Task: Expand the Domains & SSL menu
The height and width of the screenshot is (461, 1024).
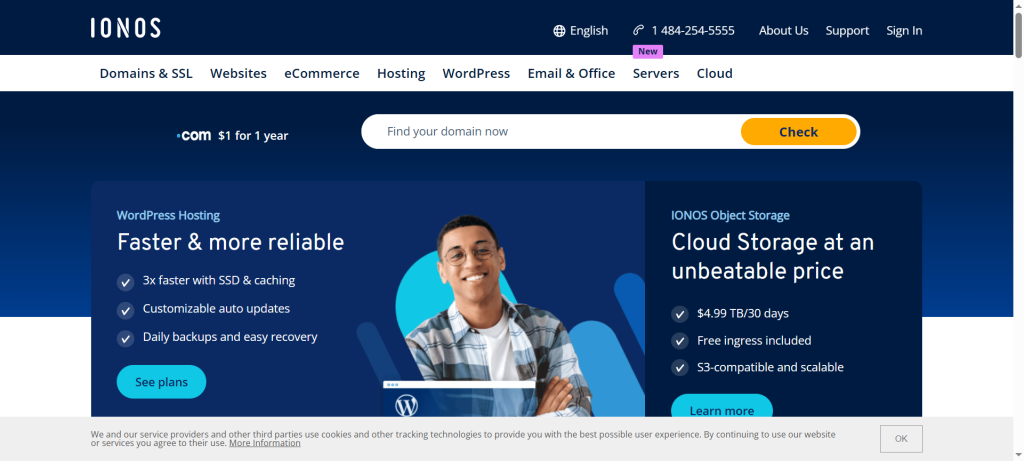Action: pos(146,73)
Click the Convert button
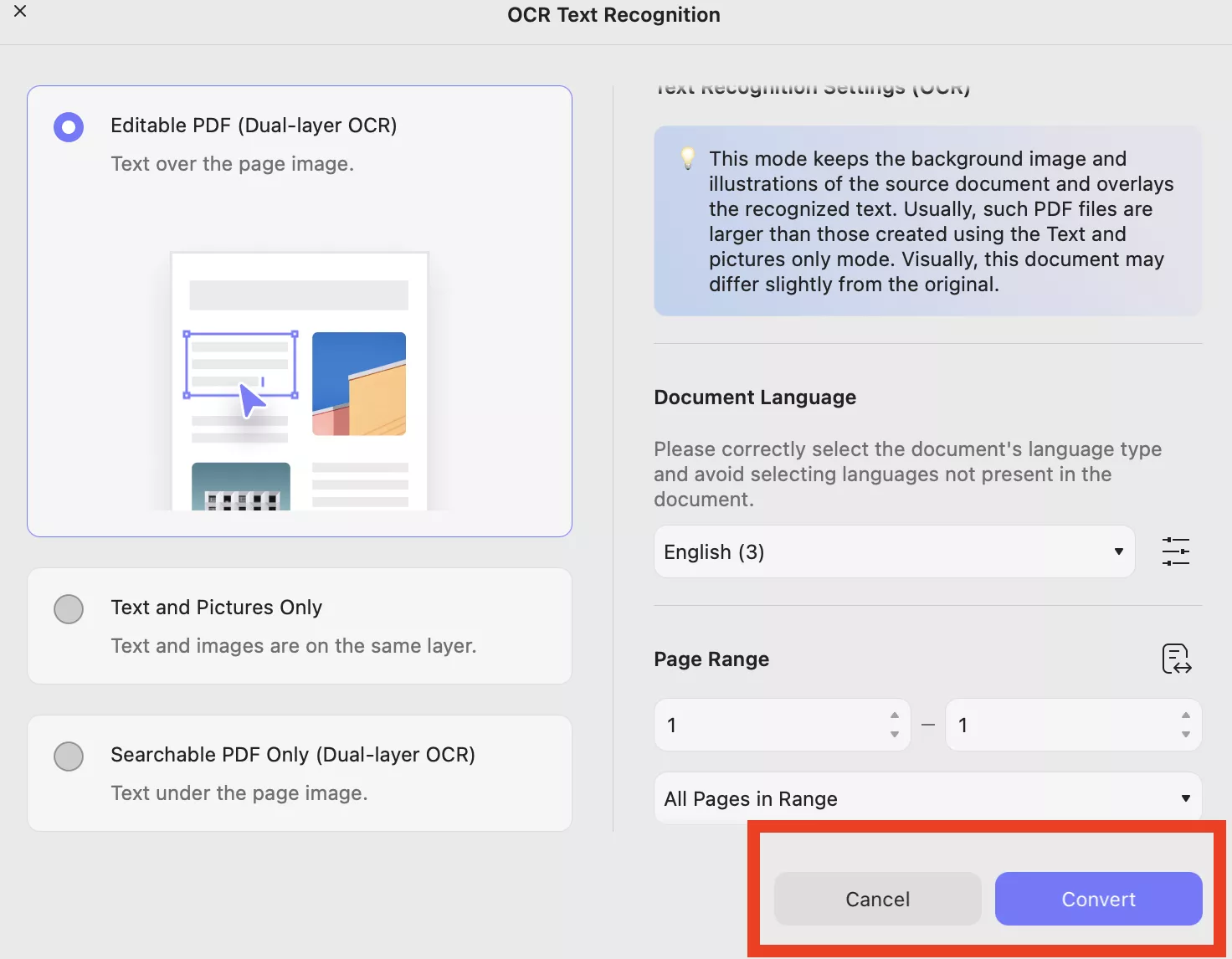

────────────────────

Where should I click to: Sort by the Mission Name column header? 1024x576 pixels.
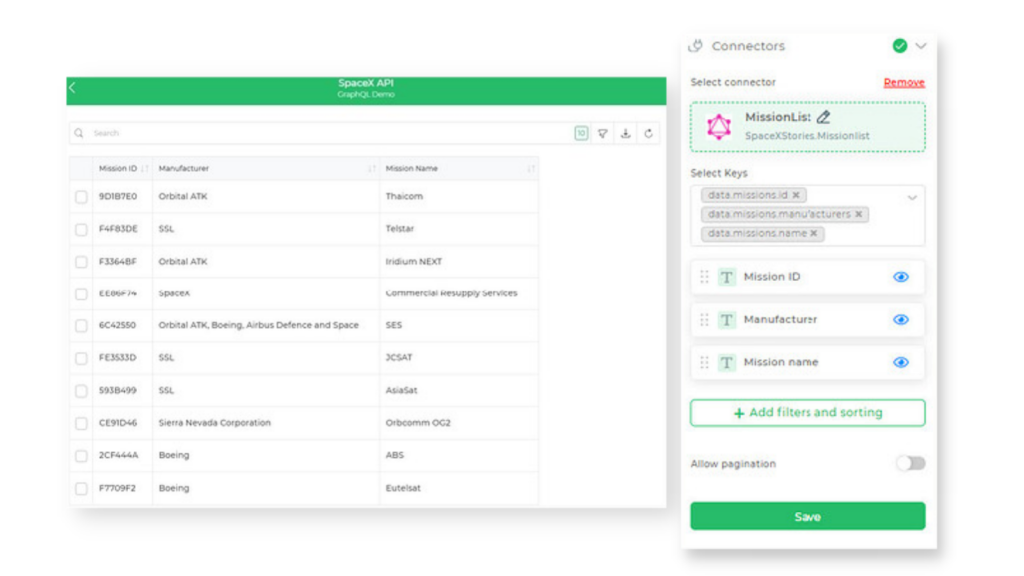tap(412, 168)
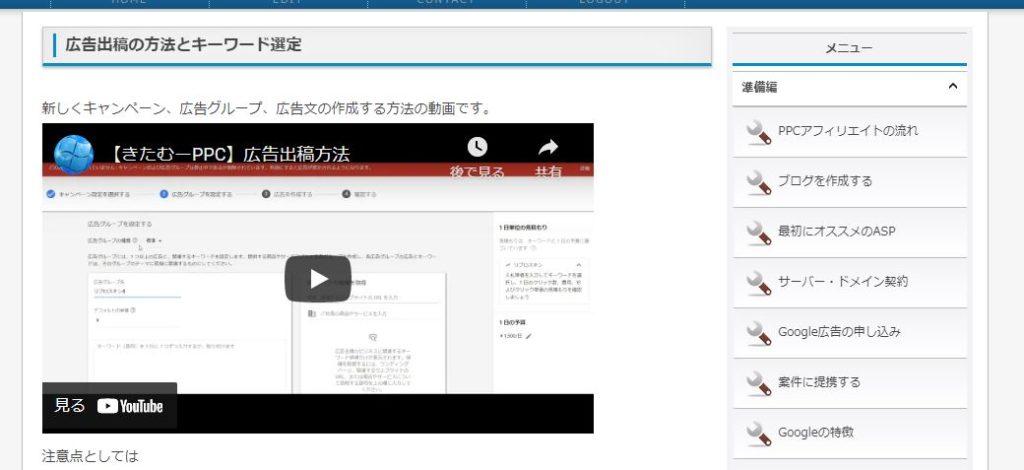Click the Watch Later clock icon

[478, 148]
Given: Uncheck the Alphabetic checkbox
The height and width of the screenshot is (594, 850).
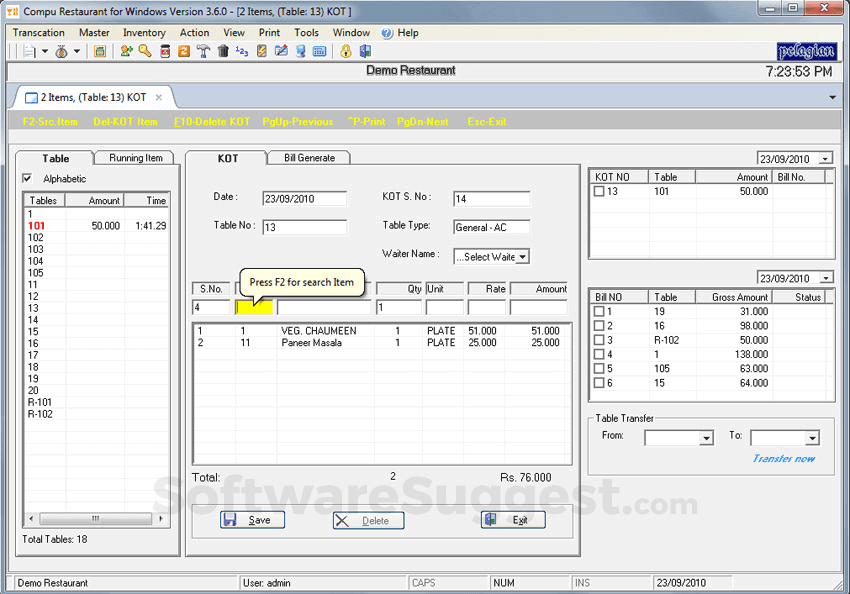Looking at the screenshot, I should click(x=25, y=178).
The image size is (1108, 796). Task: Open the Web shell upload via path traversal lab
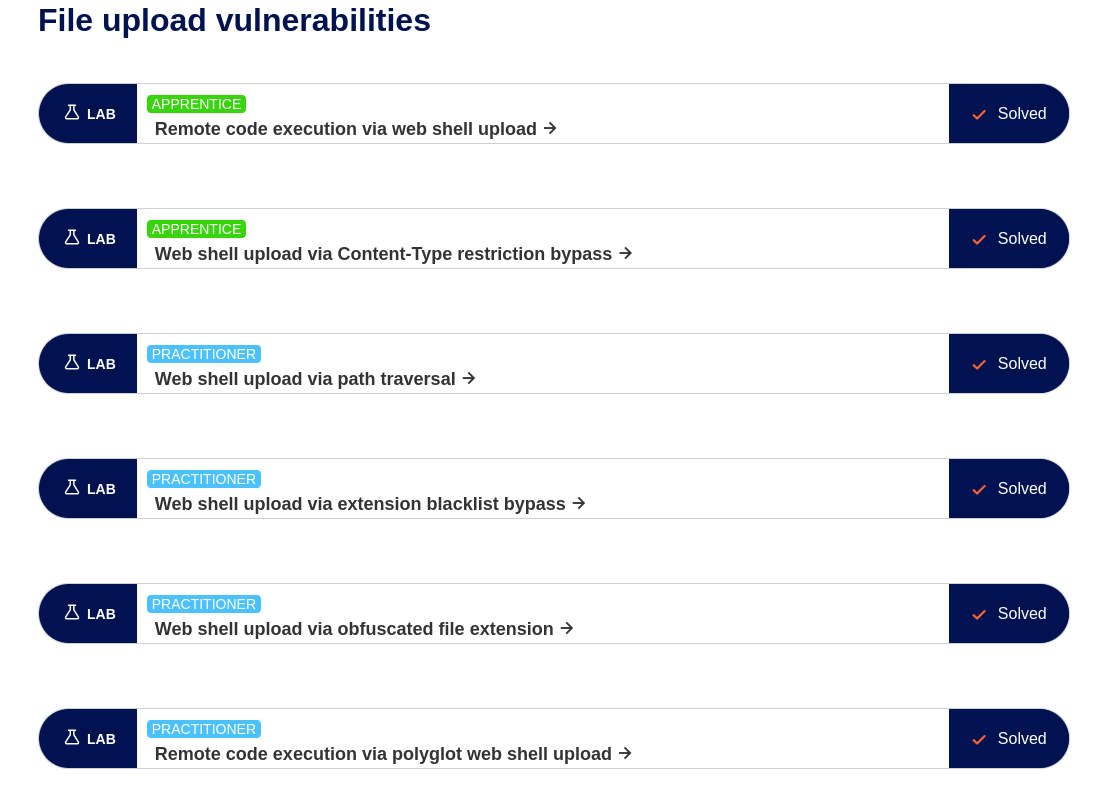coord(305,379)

────────────────────

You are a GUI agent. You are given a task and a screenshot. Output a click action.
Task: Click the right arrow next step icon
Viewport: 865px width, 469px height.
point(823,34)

────────────────────

WHAT IS EXPECTED:
Look above for the line containing "Task: Expand the Domains & SSL menu", then copy exactly from it through the line containing "Click the Convert button", keeping both and leaving out pictures. Add nothing else.

ANSWER SPACE:
Task: Expand the Domains & SSL menu
The height and width of the screenshot is (461, 1024).
Action: pos(146,73)
Click the Convert button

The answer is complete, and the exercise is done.